ドイツの消費者物価指数(HICP:EU基準で算出するインフレ指標)は4月に前年同月比2.9%上昇した。
市場予想の3%を下回った。
市場の記憶とECB
2年前の2024年4月、ドイツのインフレ率は2.9%となり、市場が織り込んでいた水準より弱かった。こうした「予想を下回る結果(下振れ)」の記憶は現在も重要だ。というのも、2026年3月のユーロ圏インフレ率は2.6%と高止まりしており、中央銀行の目標をやや上回っているためだ。このため、欧州中央銀行(ECB)の6月会合は市場にとって重要なイベントになる。
この状況から、市場は「インフレを目標に戻すために、ECBが将来の利下げを示唆する可能性」を過小評価している恐れがある。そこで、金利低下で利益を得やすい取引を検討している。例えば、EURIBOR(ユーロ圏の短期金利の指標)に連動する先物(将来の金利水準を売買する契約)を買う取引がある。通常、利下げ期待が強まり将来の金利見通しが下がると、こうした先物価格は上昇しやすい。

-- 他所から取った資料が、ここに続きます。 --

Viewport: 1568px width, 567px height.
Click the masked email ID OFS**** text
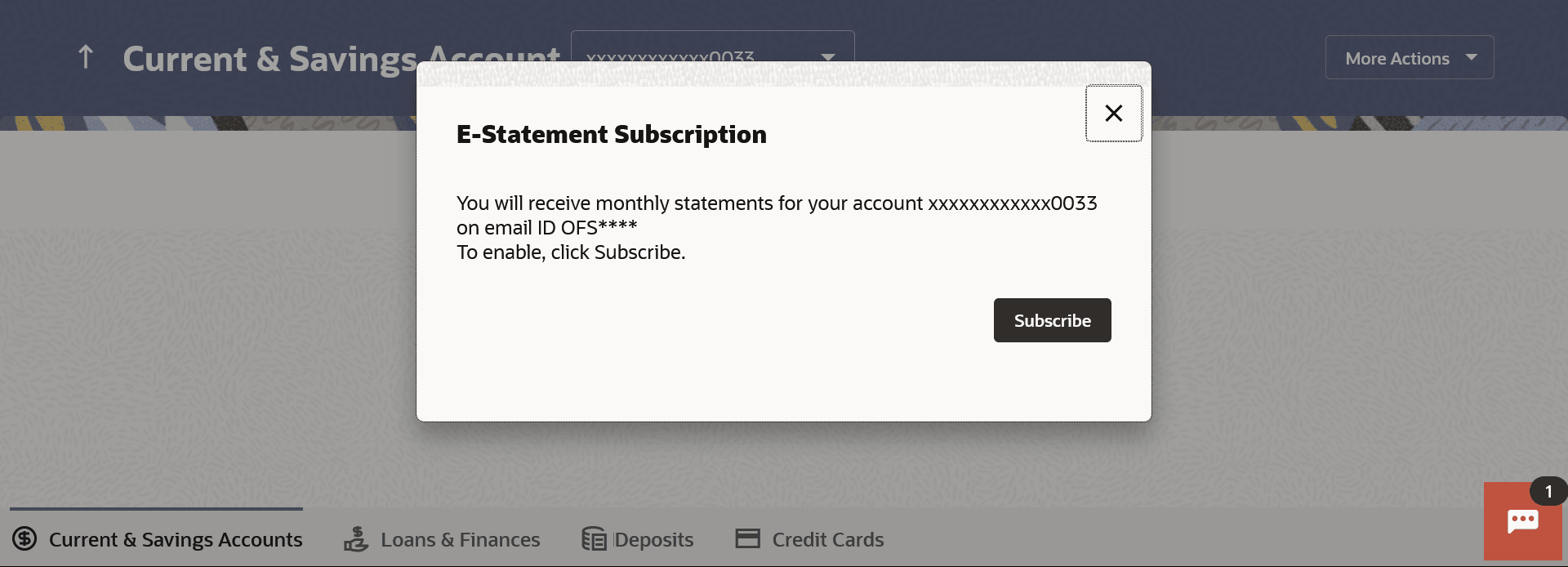pos(599,228)
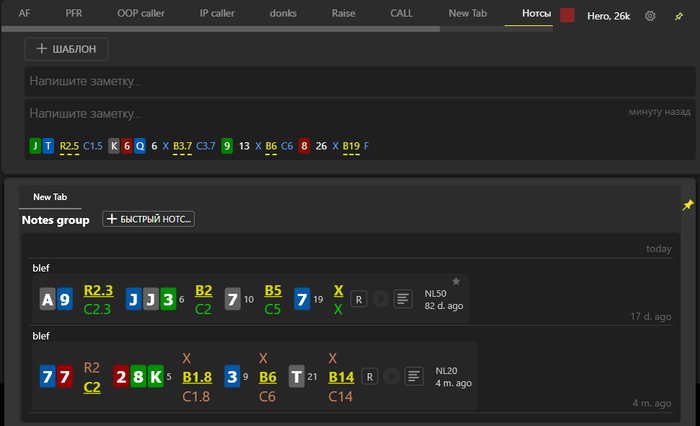
Task: Click the R replay icon on NL20 hand
Action: (368, 376)
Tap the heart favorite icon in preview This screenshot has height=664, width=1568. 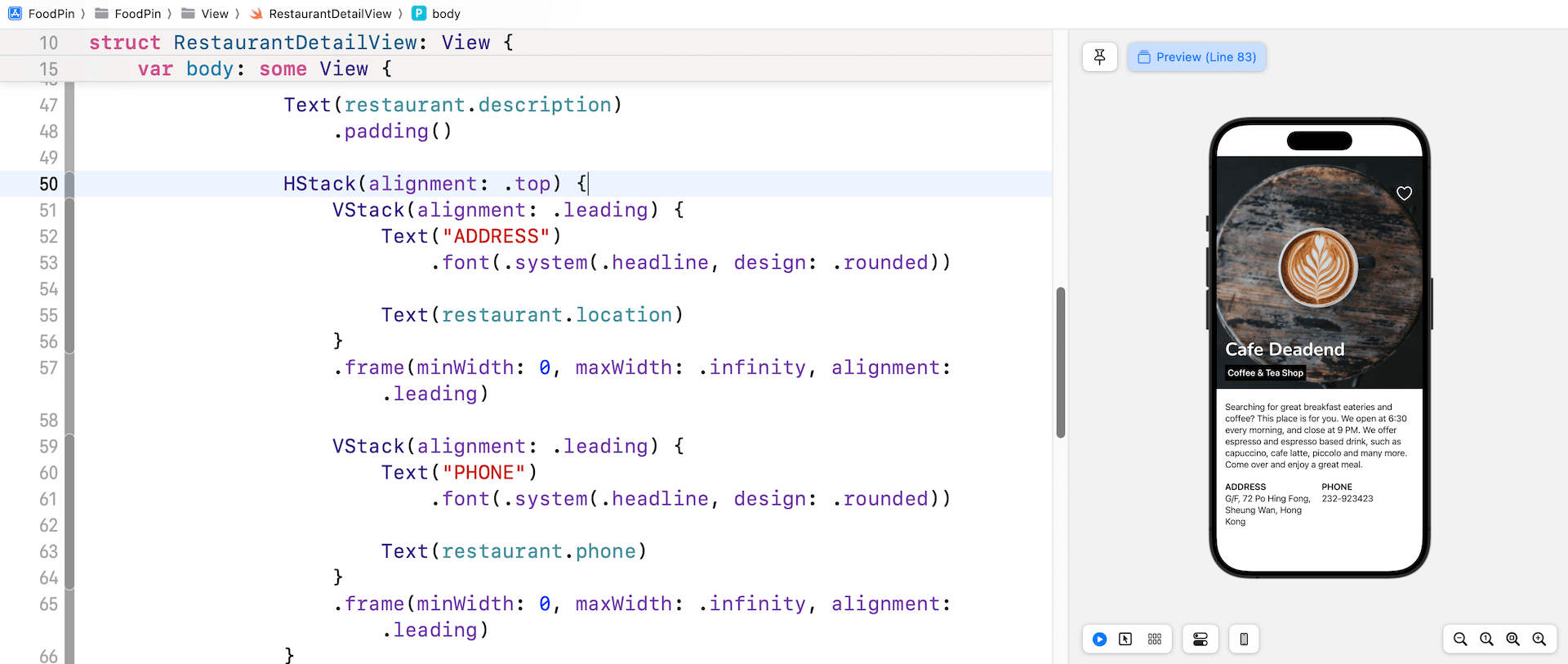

ECBがより慎重(ハト派:景気に配慮して利下げに前向きな姿勢)になれば、ユーロ安になりやすい。特に米連邦準備制度理事会(FRB)が慎重な政策姿勢を維持しているためだ。両地域の金利差(米国金利が相対的に高い状態)はすでにユーロ/ドル(EUR/USD)を今月1.0550まで押し下げ、1年超ぶりの安値となった。さらなる下落に備える方法として、EUR/USDのプットオプション(一定の価格で売る権利)を買う戦略がある。
株式とボラティリティのポジショニング
金利低下期待は、企業の借入コスト低下につながりやすく、一般に株式には追い風となる。ドイツ株式指数DAXのコールオプション(一定の価格で買う権利)には、株高局面で利益を狙える機会があるとみている。これらオプションのインプライド・ボラティリティ(市場が織り込む将来の価格変動率)は足元で15%前後にあり、ECBの政策シグナル次第で相場が大きく動く可能性を踏まえると、割高感は大きくない。